[[ Records provided open ]]
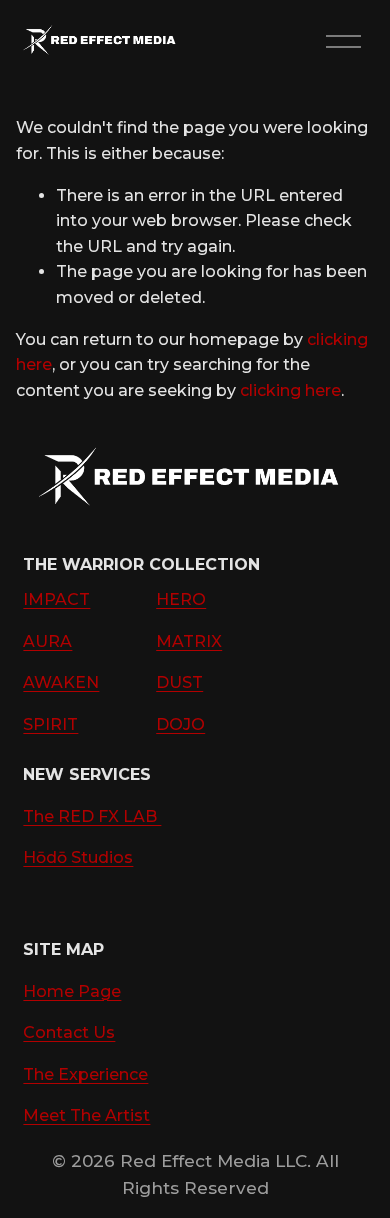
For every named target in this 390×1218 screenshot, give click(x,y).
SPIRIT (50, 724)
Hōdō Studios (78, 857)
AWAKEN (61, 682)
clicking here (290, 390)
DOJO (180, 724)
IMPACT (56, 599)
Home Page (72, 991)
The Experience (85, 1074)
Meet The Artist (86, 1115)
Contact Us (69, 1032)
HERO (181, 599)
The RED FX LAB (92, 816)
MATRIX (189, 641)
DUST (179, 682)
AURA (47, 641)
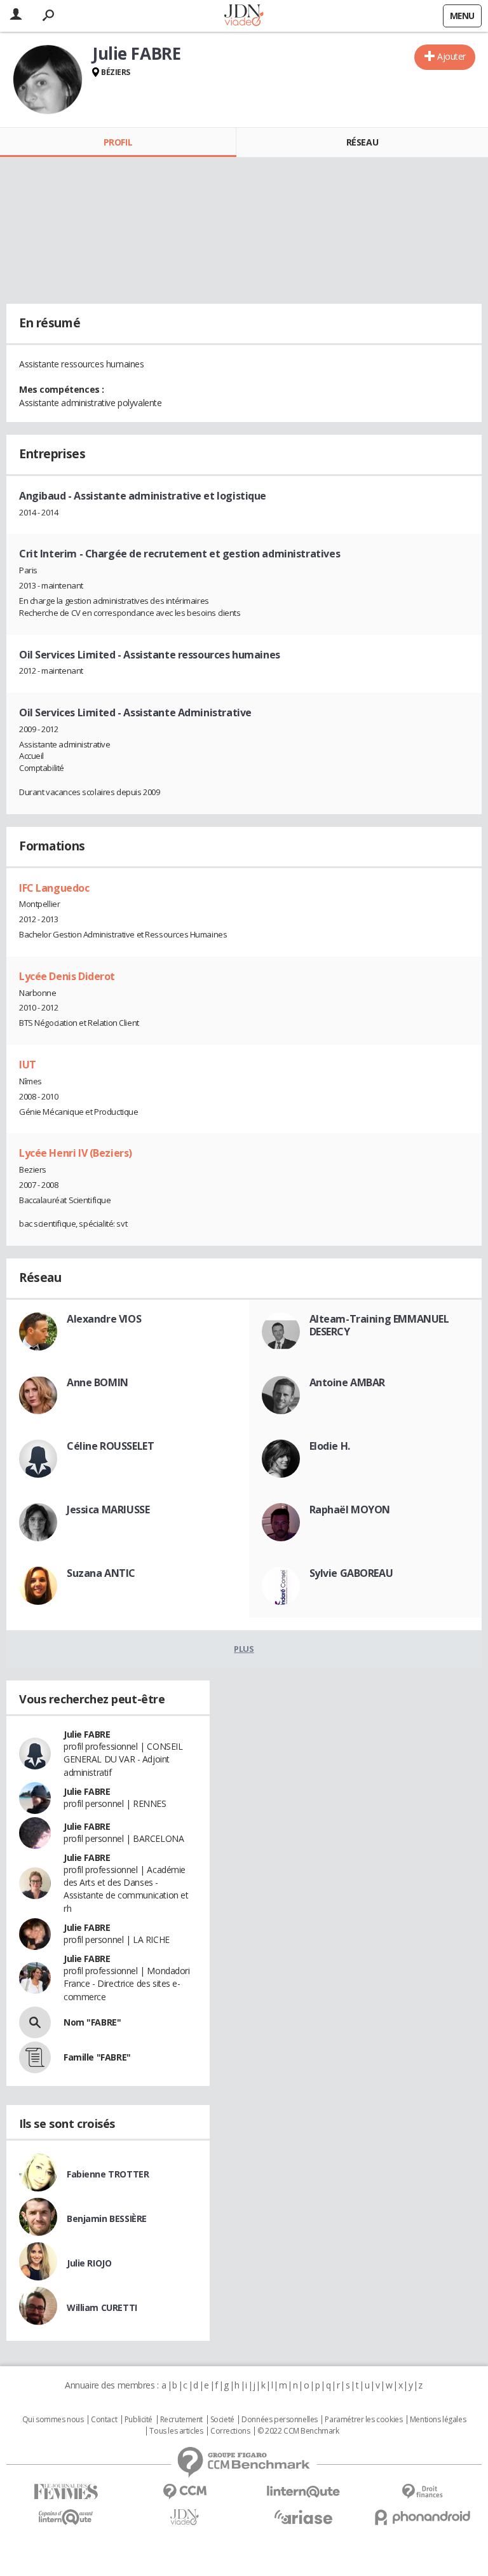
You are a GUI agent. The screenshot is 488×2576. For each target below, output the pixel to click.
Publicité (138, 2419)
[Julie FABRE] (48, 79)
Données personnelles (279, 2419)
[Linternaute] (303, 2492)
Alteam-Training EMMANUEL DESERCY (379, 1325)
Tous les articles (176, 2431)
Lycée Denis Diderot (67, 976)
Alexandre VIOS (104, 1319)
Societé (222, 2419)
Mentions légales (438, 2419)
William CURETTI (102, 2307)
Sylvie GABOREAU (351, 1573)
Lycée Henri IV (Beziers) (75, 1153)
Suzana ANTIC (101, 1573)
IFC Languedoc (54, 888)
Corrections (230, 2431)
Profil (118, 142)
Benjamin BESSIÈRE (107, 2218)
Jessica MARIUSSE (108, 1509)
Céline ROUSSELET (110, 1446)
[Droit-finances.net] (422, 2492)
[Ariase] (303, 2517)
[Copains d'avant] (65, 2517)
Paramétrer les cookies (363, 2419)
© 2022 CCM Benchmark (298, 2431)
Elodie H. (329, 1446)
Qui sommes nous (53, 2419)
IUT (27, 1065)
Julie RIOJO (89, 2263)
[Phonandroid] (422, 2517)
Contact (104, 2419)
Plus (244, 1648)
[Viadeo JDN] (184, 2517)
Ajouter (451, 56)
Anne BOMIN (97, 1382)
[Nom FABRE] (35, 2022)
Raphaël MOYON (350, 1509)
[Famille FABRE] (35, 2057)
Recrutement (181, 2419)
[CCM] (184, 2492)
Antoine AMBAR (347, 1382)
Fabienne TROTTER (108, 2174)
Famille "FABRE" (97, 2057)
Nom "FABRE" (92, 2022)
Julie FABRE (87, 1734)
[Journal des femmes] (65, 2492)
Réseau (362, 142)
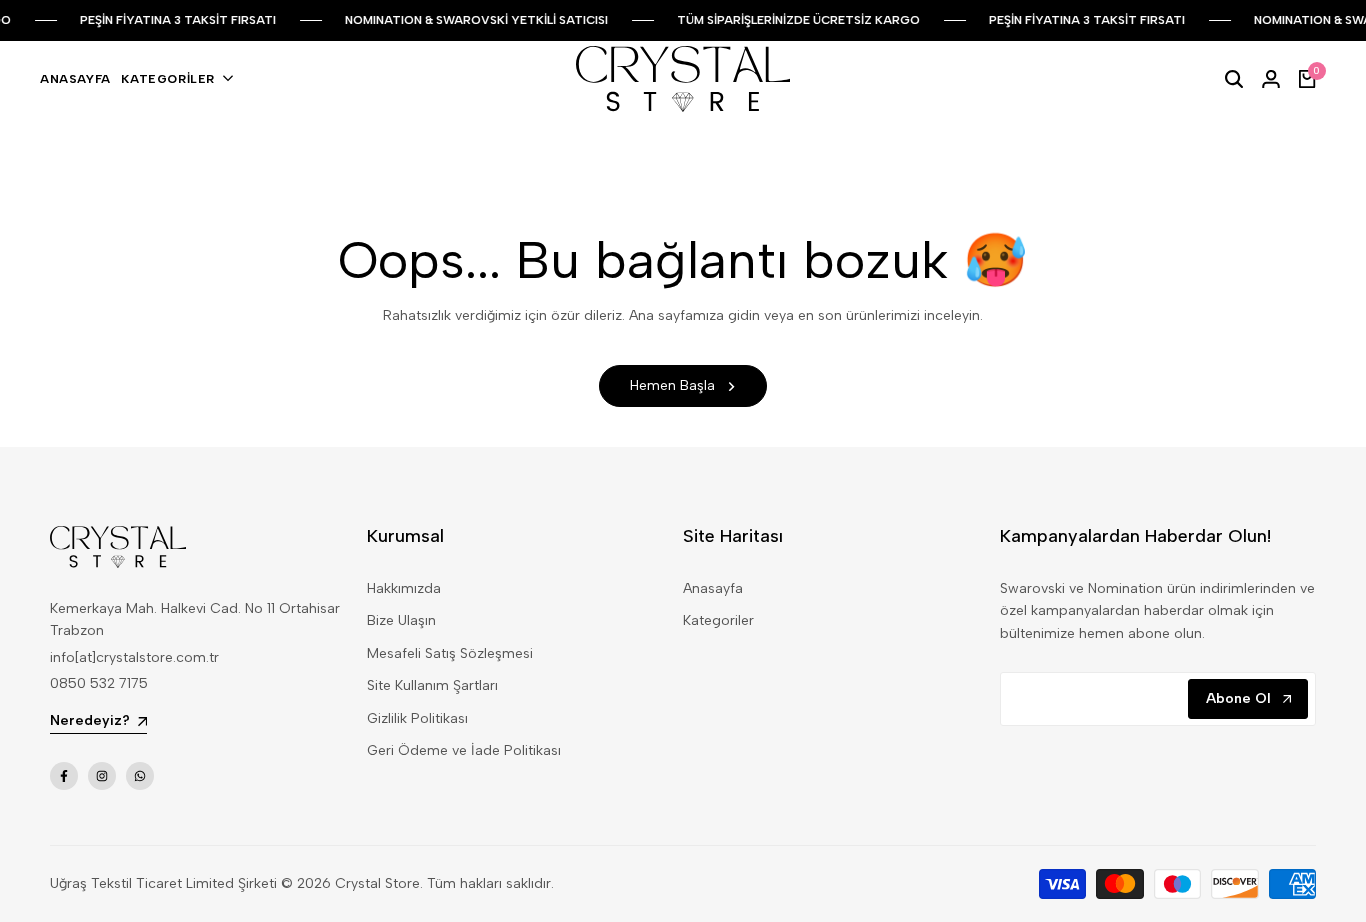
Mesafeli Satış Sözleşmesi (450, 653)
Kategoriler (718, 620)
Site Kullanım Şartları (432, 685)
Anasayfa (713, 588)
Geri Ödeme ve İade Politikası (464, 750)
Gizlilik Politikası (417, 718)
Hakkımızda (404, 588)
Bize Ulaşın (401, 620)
[[ Records provided closed ]]
The lines to extract from the data above begin with the line containing "Lycée Denis Diderot (67, 976)" and end with the line containing "IFC Languedoc (54, 888)". Extract them exactly, including both.

## [Output for this exercise]
Lycée Denis Diderot (67, 976)
Alexandre VIOS (104, 1319)
Societé (222, 2419)
Mentions légales (438, 2419)
William CURETTI (102, 2307)
Sylvie GABOREAU (351, 1573)
Lycée Henri IV (Beziers) (75, 1153)
Suzana ANTIC (101, 1573)
IFC Languedoc (54, 888)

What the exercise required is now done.